A rule ordered in December 2014 under the Dodd-Frank Wall Street Reform and Consumer Protection Act requires that sponsors of asset-backed securities keep some of the value of new securities, rather than offloading all the risk to investors.
Those risk retention rules for asset-backed securities, including collateralized loan obligations, requires that CLOs, commercial mortgage-backed securities and all other non-residential asset-backed securities managers retain 5% of the value of any new such issuance.
“The new risk retention requirements are increasing the CLO industry's capital requirements, and one place to get (the capital) is private equity,” said Bharath Srikrishnan, managing director of credit firm Pine Brook Road Partners LLC, New York.
On March 30, Pine Brook announced it would acquire Triumph Capital Advisors, a $1.5 billion manager of syndicated bank loans with a focus on collateralized loan obligations, from its parent, Triumph Bancorp. The deal is expected to close in the first half of 2017. Triumph Bancorp was motivated to sell the business in part because of the risk retention rules, he said.
Pine Brook is not alone in moving in on the investment opportunity. Since Dec. 24, there have been 10 announced deals to sell companies or raise capital for risk retention. Pine Brook estimates the actual number is at least double that, for a total of about $8 billion of capital invested so far.
In December, Marble Point Credit Management LLC — a joint venture that includes Eagle Point Capital LLC, the credit subsidiary of private equity firm Stone Point Capital LLC — acquired American Capital CLO Management LLC, a manager with about $3.4 billion in assets under management across eight collateralized loan obligation vehicles as of the end of December.
Alternative investment firms Apollo Global Management and GoldenTree Asset Management have set up separate vehicles to raise capital to help them comply with the risk retention rules, Securities and Exchange Commission documents show. In January, GoldenTree closed GoldenTree Loan Management with $600 million to invest in the equity and junior mezzanine tranches of the CLOs the firm manages.
A 2016 J.P. Morgan Chase research report predicted $50 billion to $60 billion of CLOs would be issued this year. Based on $55 billion in CLO issuance, CLO managers could require some $4.25 billion of additional equity to comply with risk retention rules this year, Mr.
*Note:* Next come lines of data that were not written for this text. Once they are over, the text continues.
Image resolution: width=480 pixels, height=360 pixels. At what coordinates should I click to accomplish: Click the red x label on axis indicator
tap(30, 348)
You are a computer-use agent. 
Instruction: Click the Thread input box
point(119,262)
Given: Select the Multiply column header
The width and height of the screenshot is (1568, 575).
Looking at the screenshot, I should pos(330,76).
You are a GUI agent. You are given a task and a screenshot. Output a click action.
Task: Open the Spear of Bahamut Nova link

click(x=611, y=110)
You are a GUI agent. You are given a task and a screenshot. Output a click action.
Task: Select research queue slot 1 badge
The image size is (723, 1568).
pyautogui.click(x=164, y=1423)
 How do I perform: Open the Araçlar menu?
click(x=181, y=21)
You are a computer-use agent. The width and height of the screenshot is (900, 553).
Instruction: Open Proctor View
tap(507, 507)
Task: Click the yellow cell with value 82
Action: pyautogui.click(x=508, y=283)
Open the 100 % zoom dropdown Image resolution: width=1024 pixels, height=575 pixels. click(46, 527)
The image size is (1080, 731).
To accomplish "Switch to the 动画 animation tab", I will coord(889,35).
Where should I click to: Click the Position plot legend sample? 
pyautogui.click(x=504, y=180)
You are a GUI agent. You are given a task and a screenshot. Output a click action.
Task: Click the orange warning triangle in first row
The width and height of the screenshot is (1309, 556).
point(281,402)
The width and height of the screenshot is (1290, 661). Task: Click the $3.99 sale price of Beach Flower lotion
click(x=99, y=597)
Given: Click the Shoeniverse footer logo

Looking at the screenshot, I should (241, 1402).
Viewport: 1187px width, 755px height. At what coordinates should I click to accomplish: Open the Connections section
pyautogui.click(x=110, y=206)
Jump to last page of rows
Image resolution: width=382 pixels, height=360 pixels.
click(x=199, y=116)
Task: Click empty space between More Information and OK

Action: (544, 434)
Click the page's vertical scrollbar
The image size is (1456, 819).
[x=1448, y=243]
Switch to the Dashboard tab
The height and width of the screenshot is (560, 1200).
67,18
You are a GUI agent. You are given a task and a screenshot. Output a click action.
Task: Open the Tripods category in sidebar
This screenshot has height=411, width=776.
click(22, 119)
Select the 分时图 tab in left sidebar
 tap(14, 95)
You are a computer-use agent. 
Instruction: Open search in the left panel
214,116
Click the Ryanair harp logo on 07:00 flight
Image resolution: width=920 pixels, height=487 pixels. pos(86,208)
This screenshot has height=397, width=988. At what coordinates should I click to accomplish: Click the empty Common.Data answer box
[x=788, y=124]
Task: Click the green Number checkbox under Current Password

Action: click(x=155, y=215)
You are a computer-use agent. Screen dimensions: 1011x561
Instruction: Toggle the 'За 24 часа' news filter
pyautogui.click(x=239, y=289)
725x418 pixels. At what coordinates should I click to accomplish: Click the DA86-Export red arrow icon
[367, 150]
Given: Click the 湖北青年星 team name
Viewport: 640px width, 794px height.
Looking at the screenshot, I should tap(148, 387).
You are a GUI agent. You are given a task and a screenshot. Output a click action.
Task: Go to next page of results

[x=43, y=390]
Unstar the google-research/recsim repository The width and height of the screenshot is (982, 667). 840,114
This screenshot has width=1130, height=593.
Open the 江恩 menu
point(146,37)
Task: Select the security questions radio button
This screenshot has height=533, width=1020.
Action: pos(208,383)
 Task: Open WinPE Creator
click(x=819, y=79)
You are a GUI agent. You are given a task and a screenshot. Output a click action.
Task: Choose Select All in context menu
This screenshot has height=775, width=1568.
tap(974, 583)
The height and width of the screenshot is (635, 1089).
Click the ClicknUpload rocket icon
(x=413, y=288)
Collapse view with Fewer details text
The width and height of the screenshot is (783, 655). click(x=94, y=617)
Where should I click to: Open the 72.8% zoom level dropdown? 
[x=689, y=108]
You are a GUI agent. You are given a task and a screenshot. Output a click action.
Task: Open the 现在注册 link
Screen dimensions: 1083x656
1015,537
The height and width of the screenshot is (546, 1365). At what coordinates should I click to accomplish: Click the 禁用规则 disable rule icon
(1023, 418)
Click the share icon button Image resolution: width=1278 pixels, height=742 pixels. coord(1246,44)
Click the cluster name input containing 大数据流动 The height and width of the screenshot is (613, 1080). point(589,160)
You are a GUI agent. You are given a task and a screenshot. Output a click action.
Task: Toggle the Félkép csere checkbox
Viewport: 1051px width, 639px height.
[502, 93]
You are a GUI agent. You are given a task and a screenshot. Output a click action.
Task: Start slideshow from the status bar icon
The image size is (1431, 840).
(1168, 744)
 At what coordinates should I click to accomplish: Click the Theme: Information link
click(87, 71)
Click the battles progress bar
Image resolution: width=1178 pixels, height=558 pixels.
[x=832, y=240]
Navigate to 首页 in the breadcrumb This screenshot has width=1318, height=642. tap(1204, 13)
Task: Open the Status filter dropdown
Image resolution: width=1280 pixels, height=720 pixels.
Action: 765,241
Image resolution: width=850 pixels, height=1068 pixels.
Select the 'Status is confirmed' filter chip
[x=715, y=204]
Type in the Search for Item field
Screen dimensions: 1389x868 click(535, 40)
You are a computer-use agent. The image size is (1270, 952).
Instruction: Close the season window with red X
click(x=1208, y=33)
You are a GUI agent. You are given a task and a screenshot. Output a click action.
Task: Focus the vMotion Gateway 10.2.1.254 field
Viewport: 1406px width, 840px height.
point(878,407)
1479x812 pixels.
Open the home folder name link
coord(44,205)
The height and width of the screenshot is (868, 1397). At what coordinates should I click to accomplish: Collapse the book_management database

Srikrishnan said.
Over the next two to three years, CLO managers could need $8 billion to $12 billion of equity, Pine Brook executives estimate.
“We think that 20 to 30 managers will ultimately raise risk retention capital,” from outside investors either on their own or from a private equity firm.
However, the number of CLO managers is expected to shrink as the result of the risk retention rules.
A January report by Citigroup Global Markets Inc. estimates that 65 to 75 CLO managers will survive the risk retention rules, down from more than 120 before rules were announced in 2014, a December report from Bank of America Merrill Lynch states.
However, Daniel M. Spinner, a portfolio manager at Eagle Point in Greenwich, Conn., said the risk retention rules have added complexity, resulting in some CLO collateral managers exiting the market.
But the risk retention rules are not the only reason for the reduction in CLO managers. A lethal combination of dry powder and low deal flow has hurt CLO managers, Mr. Spinner said. Even so, there are still about 80 active CLO managers, including several firms new to the market, he said. Eagle Point expects CLO issuance to exceed last year's approximately $70 billion.
While investors had stayed away from any collateralized debt obligations and other types of securities after the financial crisis, an increasing number are starting to invest in CLOs, said Mr. Spinner, who was an investment analyst at the $9 billion 1199SEIU Benefit and Pension Funds, where he oversaw the private equity, special opportunities credit and real estate portfolios before joining Eagle Point in 2012. The 1199SEIU, a Taft-Hartley plan, had invested in CLOs as part of its special opportunities investment allocation, he said.
He expects investors will continue to invest in CLOs in part because CLO equity and debt are floating rate, limiting interest rate risk. The other reason is for returns.
The equity tranche of CLOs launched before the financial crisis ultimately generated returns in the mid-teens if held to maturity, Mr. Spinner said.
Eagle Point manages more than $1.2 billion in its flagship majority CLO equity strategy.